Top of INFORMATION

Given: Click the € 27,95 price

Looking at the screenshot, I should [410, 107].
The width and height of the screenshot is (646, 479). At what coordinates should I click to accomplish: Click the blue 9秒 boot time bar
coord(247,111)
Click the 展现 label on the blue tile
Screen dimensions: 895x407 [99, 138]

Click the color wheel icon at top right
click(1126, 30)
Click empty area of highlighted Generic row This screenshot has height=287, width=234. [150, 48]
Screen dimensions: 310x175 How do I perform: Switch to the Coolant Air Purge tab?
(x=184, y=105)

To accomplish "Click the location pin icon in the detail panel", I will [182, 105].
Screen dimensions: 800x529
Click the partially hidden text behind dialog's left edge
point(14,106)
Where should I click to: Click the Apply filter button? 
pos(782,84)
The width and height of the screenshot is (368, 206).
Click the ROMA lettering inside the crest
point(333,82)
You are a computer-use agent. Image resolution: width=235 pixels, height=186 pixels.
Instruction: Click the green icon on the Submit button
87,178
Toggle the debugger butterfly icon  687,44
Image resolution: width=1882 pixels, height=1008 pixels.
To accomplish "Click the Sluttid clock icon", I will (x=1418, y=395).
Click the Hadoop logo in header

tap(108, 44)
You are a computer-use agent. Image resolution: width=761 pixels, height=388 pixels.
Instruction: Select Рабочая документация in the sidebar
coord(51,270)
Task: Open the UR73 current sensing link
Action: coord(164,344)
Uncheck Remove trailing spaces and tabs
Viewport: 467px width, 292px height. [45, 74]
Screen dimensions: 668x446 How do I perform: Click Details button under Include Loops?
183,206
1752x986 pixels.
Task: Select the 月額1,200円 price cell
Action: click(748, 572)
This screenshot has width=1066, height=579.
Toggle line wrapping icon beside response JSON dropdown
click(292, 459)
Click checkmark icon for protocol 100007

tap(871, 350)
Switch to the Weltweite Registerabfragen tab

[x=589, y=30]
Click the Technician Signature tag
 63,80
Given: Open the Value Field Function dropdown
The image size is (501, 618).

Bottom of INFORMATION

EXERCISE OBJECTIVE |
Take the entries above and return only the lines from the one with "This screenshot has width=1066, height=579." to the one with "Given: Open the Value Field Function dropdown", both included, unchanged.

THE ANSWER |
This screenshot has width=1066, height=579.
Toggle line wrapping icon beside response JSON dropdown
click(292, 459)
Click checkmark icon for protocol 100007

tap(871, 350)
Switch to the Weltweite Registerabfragen tab

[x=589, y=30]
Click the Technician Signature tag
 63,80
Given: Open the Value Field Function dropdown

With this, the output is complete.